Crude Changes in Healthcare Utilization Outcomes From Baseline

Crude rates of ED visits, hospital admissions, and hospital readmissions per month are included in eAppendix Table 5 (A-C). Overall, the crude hospitalization rate decreased by 10.9% (95% CI, –18.7% to –2.3%) among Medicaid patients and increased by 12.6% (95% CI, 4.2%-21.7%) among Medicare patients.

Adjusted Changes in Healthcare Utilization Outcomes From Baseline

The Figure displays the adjusted relative risk (RR) of ED visits, hospitalizations, and 30-day readmissions in Medicaid and Medicare by program intensity. Medicaid patients in the high CM–high CHW and high CM–low CHW program intensities had a higher adjusted risk of hospitalization (RR, 2.08 and 1.72, respectively [both P <.001]) after program implementation compared with the reference group. Meanwhile, Medicaid patients in the high CM–high CHW program intensity had a higher adjusted risk of 30-day hospital readmission (RR, 2.19; P = .01) compared with the reference group (eAppendix Table 6). The latter effect remained after controlling for comorbidities and clinic site (eAppendix Table 7).
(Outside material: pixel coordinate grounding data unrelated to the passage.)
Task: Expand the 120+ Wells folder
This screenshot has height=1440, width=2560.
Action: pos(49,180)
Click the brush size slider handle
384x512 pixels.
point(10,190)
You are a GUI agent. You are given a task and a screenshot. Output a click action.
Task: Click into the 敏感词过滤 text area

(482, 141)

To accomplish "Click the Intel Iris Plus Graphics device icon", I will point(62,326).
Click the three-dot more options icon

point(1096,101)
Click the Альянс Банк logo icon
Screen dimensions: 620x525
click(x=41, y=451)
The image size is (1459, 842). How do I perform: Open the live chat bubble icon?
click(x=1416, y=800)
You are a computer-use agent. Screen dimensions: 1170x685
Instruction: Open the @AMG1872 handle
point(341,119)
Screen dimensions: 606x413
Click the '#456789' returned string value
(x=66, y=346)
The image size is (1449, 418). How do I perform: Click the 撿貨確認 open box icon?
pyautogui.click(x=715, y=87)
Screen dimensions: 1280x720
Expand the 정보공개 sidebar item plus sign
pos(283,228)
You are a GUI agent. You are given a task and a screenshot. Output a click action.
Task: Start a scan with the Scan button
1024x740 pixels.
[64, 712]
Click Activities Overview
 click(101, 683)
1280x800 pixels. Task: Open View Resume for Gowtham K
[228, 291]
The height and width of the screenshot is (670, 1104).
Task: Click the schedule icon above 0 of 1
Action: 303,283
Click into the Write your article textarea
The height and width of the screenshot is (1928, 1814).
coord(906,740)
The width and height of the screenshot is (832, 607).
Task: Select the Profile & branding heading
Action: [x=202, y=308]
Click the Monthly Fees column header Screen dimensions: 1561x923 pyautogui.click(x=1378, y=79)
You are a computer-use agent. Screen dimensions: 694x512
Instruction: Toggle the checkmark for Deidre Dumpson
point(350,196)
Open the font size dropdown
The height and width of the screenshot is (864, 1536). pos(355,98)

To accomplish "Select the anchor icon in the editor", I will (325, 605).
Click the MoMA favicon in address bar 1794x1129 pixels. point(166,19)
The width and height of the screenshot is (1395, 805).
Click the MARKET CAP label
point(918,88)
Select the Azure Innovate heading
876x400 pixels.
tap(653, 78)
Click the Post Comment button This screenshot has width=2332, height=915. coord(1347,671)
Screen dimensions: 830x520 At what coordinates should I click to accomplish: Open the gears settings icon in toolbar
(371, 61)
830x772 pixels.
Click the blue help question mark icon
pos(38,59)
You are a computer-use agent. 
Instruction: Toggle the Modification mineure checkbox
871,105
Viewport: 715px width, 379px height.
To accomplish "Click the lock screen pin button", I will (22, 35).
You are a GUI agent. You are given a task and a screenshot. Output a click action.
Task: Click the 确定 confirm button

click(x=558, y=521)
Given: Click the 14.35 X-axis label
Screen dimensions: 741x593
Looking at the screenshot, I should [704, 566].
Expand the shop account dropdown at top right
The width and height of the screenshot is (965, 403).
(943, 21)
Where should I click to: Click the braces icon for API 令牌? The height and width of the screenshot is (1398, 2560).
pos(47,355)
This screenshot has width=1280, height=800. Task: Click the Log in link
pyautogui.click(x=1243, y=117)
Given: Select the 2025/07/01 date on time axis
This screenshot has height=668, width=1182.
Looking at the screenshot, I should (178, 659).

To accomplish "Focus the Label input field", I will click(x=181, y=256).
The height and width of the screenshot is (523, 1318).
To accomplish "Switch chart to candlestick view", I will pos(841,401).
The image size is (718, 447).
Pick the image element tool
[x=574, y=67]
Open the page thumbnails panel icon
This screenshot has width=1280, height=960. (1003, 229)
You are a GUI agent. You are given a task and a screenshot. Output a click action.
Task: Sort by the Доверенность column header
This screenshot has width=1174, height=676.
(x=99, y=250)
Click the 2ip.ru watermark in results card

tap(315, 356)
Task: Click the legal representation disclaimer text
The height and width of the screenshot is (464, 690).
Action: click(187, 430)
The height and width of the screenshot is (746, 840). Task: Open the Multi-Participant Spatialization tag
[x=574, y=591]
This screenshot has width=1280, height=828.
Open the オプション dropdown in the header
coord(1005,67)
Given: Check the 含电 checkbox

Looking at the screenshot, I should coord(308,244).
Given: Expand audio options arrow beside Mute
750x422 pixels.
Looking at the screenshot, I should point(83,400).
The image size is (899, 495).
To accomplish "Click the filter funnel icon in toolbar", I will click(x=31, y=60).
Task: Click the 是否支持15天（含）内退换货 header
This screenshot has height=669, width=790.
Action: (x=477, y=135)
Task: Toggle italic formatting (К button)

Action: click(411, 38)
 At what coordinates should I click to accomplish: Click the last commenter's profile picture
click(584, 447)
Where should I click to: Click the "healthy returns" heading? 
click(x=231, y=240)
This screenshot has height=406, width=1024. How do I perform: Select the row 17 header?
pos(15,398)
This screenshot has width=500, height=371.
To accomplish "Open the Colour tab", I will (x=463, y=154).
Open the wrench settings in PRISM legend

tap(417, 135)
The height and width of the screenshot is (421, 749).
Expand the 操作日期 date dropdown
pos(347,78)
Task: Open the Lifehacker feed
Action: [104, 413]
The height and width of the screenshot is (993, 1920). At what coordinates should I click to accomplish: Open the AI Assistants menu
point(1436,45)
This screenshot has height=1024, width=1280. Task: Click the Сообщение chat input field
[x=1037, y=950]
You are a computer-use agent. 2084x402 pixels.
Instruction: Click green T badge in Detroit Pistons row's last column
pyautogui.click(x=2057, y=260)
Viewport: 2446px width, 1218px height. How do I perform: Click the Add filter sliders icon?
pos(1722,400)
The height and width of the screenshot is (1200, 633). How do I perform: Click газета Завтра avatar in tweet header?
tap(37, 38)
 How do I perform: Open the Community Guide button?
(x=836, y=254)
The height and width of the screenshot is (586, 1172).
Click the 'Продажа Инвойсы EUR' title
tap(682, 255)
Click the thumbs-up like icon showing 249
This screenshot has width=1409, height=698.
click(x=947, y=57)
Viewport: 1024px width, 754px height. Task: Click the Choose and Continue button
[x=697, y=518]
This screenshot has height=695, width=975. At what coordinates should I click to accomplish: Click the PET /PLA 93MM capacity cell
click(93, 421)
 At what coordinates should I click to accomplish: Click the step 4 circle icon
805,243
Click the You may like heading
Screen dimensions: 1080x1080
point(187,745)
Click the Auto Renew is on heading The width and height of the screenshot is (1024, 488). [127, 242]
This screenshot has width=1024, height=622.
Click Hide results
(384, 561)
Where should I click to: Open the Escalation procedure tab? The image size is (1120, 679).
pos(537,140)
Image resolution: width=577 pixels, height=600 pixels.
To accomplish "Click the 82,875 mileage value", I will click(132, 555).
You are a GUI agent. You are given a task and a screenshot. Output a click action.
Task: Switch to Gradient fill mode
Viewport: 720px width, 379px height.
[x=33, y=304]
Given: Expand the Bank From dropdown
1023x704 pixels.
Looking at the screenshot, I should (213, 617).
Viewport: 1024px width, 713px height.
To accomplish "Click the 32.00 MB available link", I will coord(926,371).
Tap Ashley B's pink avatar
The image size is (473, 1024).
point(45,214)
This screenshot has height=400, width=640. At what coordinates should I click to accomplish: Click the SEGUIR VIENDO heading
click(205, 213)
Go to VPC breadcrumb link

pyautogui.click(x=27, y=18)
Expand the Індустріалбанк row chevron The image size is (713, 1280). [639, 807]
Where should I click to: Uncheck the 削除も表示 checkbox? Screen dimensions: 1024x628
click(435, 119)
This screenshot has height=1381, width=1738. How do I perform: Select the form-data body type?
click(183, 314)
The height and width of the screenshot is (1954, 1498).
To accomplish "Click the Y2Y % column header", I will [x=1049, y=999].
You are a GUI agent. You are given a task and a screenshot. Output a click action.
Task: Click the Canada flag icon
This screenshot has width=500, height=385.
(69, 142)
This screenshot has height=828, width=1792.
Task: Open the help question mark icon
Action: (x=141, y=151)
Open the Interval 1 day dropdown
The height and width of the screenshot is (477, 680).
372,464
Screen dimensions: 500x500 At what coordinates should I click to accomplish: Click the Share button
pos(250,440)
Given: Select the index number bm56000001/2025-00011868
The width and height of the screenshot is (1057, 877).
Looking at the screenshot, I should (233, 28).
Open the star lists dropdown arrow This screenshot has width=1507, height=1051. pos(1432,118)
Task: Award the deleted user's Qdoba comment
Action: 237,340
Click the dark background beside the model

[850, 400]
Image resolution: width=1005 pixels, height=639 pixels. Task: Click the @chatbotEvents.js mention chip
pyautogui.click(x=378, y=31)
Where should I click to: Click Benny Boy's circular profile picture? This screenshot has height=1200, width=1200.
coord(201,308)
Among Medicare patients, those who received the low CM–high CHW program intensity had a higher adjusted risk of ED visits (RR, 1.33; P = .001) than the reference group. Patients in the high CM–high CHW and high CM–low CHW program intensities had a higher adjusted risk of hospitalization (RR, 1.39 [P = .001] and 1.44 [P <.001], respectively), whereas those in the high CM–low CHW program intensity had a higher adjusted risk of 30-day hospital readmission (RR, 2.20; P = .01) than the reference group.